- INFORMATION SUPPLIED:
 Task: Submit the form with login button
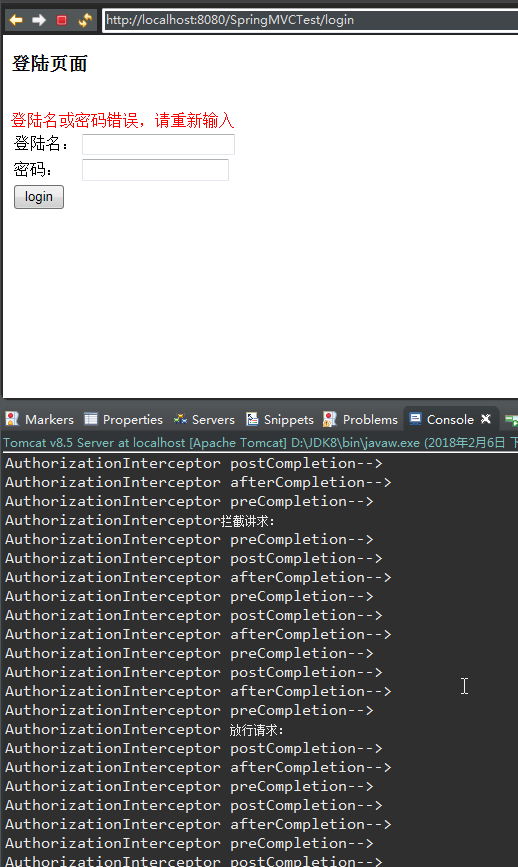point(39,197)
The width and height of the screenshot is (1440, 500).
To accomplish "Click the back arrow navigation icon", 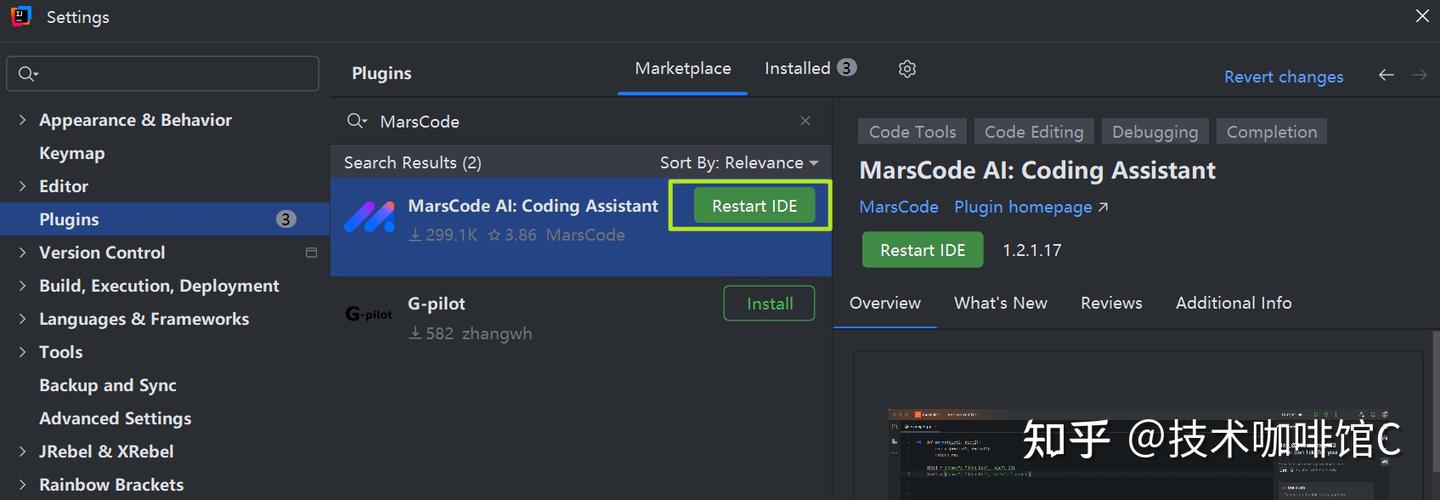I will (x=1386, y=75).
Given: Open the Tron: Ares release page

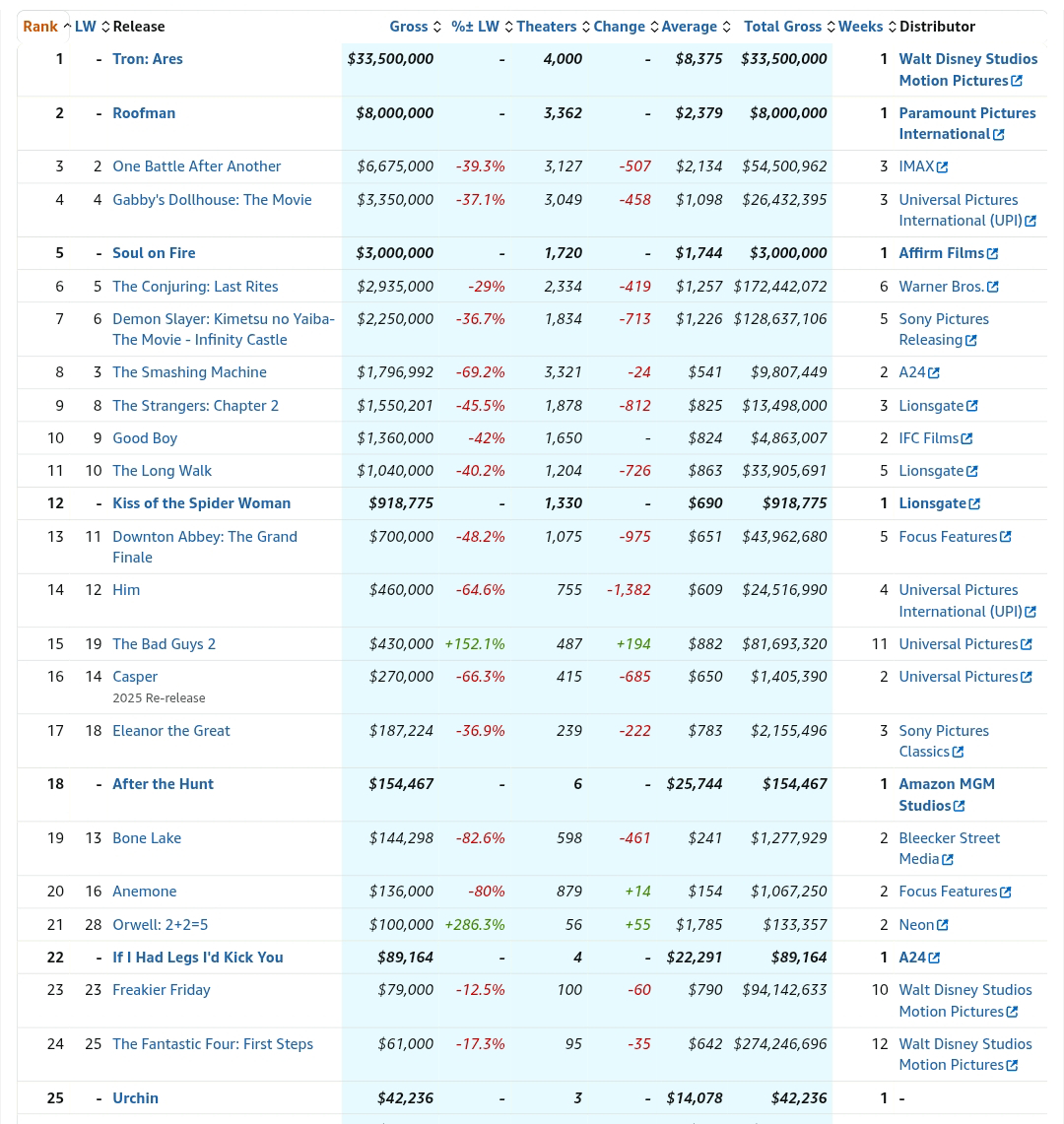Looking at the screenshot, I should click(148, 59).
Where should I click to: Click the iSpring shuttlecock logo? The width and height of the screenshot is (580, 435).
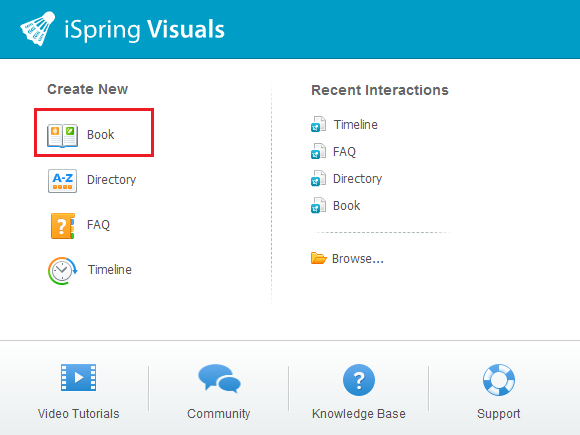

- TASK ITEM: Please retype, exactly and with the pictures left out, the lines from the line containing "Given: Open the Tron: Ares release page" through the last line of the records above.

- OUTPUT FOR THIS EXERCISE:
Given: Open the Tron: Ares release page

Looking at the screenshot, I should click(148, 59).
Where should I click to: Click the iSpring shuttlecock logo? The width and height of the screenshot is (580, 435).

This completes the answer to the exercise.